There is one very obvious way to attack “Imagine”: you can accuse John Lennon of hypocrisy. He had, like, loads of money, and yet he was singing “Imagine no possessions” Isn’t that ironic, man? This argument was pursued by Elvis Costello, which is a fair indication of its arsewittedness: its great problem is that it seems to imply that had “Imagine” been written by a penniless tramp, it would somehow not be shit. As a quick listen will tell you, this is not so.
“Imagine” is a ‘standard’ – in other words it is MOR drek that your gran likes. Rockboys who would sneer at you for liking sappily tuneful stuff by Andrews Williams and Gold will defend “Imagine” to the death, not because of what it is (pawky shite) but because of who it’s by. This is the inevitable end result of paying more than cursory attention to the name on the label: such forbidden knowledge is fatal to your taste.

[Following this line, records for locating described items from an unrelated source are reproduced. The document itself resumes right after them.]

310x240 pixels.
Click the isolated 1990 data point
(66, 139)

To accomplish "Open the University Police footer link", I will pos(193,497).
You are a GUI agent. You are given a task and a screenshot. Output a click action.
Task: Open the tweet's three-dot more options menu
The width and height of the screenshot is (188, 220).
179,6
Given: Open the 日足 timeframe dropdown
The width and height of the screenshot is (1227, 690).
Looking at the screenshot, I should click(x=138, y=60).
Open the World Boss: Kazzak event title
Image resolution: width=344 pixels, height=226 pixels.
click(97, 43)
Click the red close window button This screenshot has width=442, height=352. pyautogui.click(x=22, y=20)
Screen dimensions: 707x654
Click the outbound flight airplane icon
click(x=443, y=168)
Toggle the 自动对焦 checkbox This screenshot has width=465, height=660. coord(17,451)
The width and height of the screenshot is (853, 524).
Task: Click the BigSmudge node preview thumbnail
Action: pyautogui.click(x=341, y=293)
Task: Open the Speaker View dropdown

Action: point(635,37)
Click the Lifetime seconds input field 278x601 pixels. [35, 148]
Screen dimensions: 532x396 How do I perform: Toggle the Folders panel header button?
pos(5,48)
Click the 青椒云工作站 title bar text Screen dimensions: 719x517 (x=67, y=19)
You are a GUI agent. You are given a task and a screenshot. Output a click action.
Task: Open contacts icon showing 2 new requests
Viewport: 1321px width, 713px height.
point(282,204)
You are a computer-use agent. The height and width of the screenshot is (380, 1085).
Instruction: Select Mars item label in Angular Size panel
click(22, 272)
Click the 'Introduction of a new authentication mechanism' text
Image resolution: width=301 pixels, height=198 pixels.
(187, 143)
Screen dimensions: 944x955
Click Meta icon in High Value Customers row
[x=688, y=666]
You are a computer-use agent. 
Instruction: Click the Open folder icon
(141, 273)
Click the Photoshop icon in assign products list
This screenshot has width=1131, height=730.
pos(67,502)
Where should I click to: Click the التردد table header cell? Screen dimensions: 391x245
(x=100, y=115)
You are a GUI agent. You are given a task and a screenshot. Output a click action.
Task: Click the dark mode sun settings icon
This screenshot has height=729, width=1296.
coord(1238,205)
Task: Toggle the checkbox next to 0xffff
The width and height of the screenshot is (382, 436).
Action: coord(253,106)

“Imagine”, with its dolorous piano and sleepwalked lyrics, is classic songwriting in precisely the same way that Men Are From Mars, Women Are From Venus is classic literature. Only in bloody pop music could this kind of mush get mistaken for meaning. “Imagine all the people, living their life in peace”. Yeah, I can imagine, John, I really can – now tell me! Tell me what to do to make it happen! Oh? Really? Well, fuck you, then.